Tra le novità più interessanti del Decreto sviluppo c’è senz’altro la cosiddetta “portabilità dei mutui“. Il provvedimento, varato il 5 maggio scorso, prevede che i mutui a tasso e rata variabile possano essere rinegoziati fino al 31 dicembre 2012 in mutui a tasso fisso.
Fino a tale data si potrà ottenere dal finanziatore la rinegoziazione del mutuo, purché si siano stipulati contratti di mutuo ipotecario a tasso e a rata variabile per tutta la durata del contratto, sia per l’acquisto, sia per la ristrutturazione di unità immobiliari adibite ad abitazione: l’importo originario non deve essere superiore a 150.000 euro.

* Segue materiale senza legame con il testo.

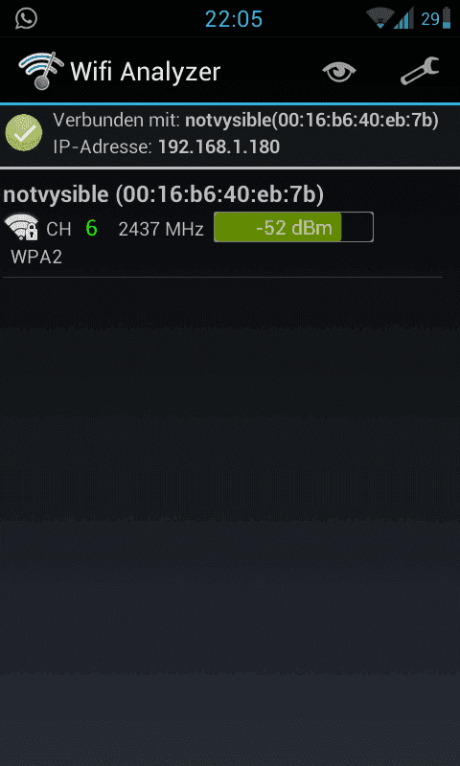Tap the 22:05 status bar clock
The height and width of the screenshot is (766, 460).
[234, 19]
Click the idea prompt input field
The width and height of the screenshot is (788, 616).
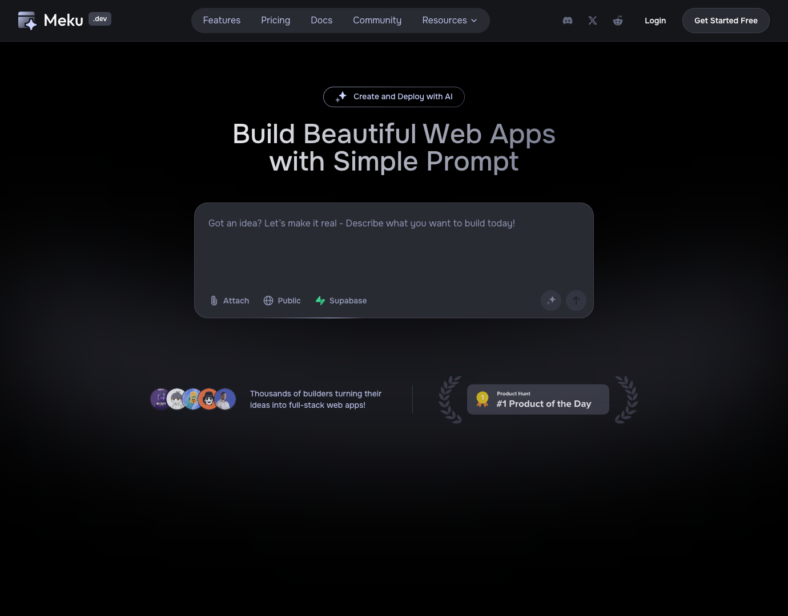[393, 245]
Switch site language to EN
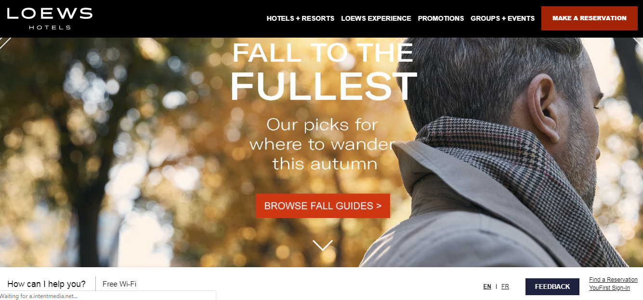Screen dimensions: 643x300 (x=487, y=286)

Con la richiesta di rinegoziazione sarà necessario presentare un’attestazione dell’indicatore della situazione economica equivalente (Isee), rilasciata da un soggetto abilitato, che non superi 30.000 euro e nella quale si evinca che il mutuatario non abbia avuto ritardi nel pagamento delle rate del mutuo.
Si potrà anche concordare l’allungamento del piano di rimborso del mutuo, per un periodo massimo di 5 anni, a condizione che la durata residua del mutuo all’atto della rinegoziazione non superi 25 anni.
La convenienza del passaggio di mutuo, però, non è automaticamente conveniente ed è necessario fare bene i calcoli prima di decidere.